How To Make Your Own Mayonnaise
Guest post: by Christine Coburn
Grocery stores… A love hate relationship, we despise the control they have over us. Unless you have the land, the critters, and the know how to raise 100% of your food we have to have them. Even then we would still have to buy things like yeast, salt, baking powder, etc. There are however many ways we can make things ourselves and save literally hundreds by not giving it to Wal-Mart, Kroger or Safeway. The generations of folks now have in general lost the art of cooking from scratch and depend on the grocery store to buy it. I hope this helps in bringing us one step back towards self sufficiency in this modern day. Also if we know how and make these things before the SHTF then it will be easier and less of a hardship to make it when you have no choice. Remember it is always easier said than done….
Making Mayonnaise Is Cheap And Easy
$5.29 for a quart of mayo??? Not on my watch I won’t… It takes only a few minutes, a few dimes and is so easy to make. If you have some backyard chickens and have stocked up on oil and lemon juice or vinegar then the stores running out will not stop you from having a nice mayo sandwich. Not to mention the barter possibilities of knowing how to make this treat when the masses can not buy it.
Mayonnaise, Recipe Ingredients:
- 2 egg yolks (save the whites for other things, they can be frozen and then whipped into meringue at a later time)
- 2 Tablespoons lemon juice
- Oil About 1 ½ cups (you pick the kind you like best, I use regular old vegetable oil)
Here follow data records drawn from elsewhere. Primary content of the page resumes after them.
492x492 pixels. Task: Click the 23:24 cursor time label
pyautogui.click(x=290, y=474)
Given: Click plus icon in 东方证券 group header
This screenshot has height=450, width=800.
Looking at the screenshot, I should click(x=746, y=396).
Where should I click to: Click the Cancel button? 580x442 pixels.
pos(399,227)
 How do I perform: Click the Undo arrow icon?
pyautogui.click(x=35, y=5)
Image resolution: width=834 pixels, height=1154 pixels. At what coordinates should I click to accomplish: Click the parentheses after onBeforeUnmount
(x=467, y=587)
- If you like miracle whip then add 1/8tsp each garlic and onion powder and substitute vinegar for the lemon juice
Mayonnaise, How to:
Separate the yolks from the whites and place the yolks in a small bowl. Add lemon juice. Using a mixer on high then drizzle the oil directly over the beaters, only drizzle it in a small stream. If you just pour it then the mayo will not whip up. Stop drizzling the oil every few seconds and allow the mixture to whip. Keep adding the oil and beating until it whips up to the desired consistency. The more oil you add the thicker it will get.
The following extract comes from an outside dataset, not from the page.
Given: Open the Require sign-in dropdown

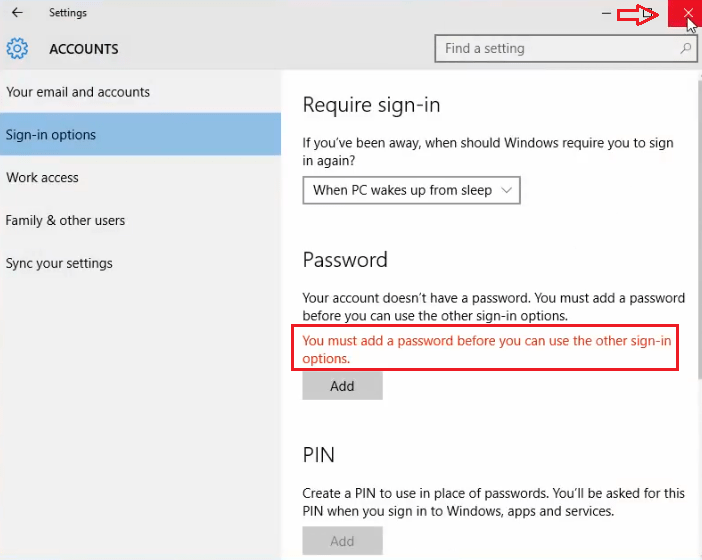Looking at the screenshot, I should pos(411,190).
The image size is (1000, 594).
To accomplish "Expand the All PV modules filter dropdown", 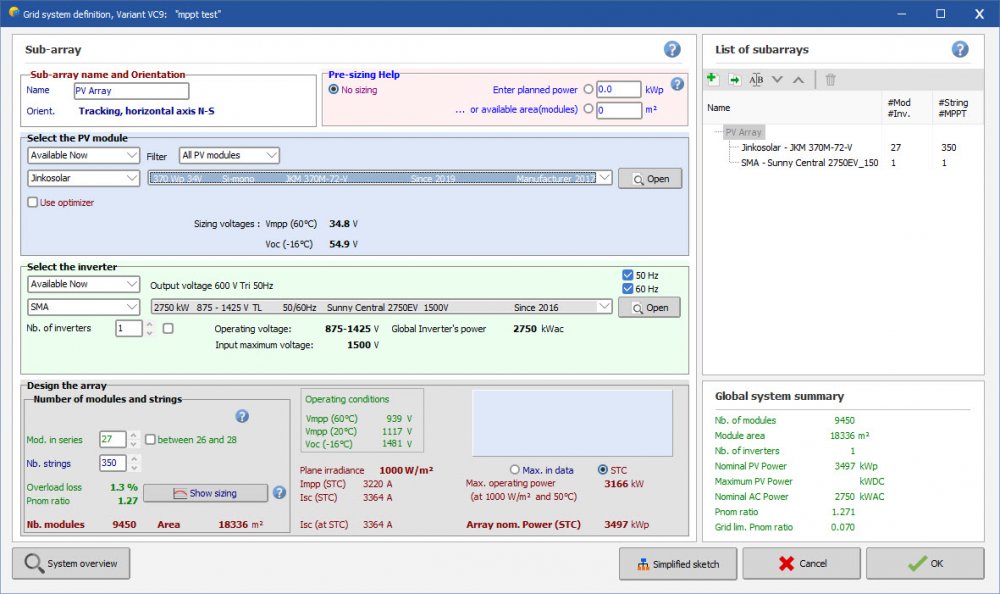I will point(229,155).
There are times with certain oils that this will not work properly. I had one bottle of oil I got from Aldi’s that would not whip into Mayo to save my life. The Wal-Mart brand of oil works well. Olive oil mixed half and half with vegetable oil works very well and is healthy for you. If you have a batch that does not whip up do not give up. It took me a bit to get the trick to making it down (the drizzling of the oil was the trick) and now I can whip up a batch in 5 minutes, it tastes so much better and costs so much less…..
Mayonnaise, Shelf Life
This does not have preservative chemicals so it will not last a super long time like the store bought chemical laden stuff. It must be refrigerated and not left on a counter. After a month or so it will begin to smell bad so do not make more than you can use in a couple weeks. You can adjust the amounts for the amount you will need. The ratio is 1 egg to 1 tablespoon lemon juice or vinegar then enough oil to whip up.
A picture is worth a thousand words:
Ingredients and equipment needed for Mayo: Yes one of those eggs is green. Mine are home grown and some of my girls are a breed of chickens that lay colored eggs.
Mayo beginning to whip
Mayo all done whipping
Mayo all done and in a re-purposed jar. Large plastic peanut butter jars work well also.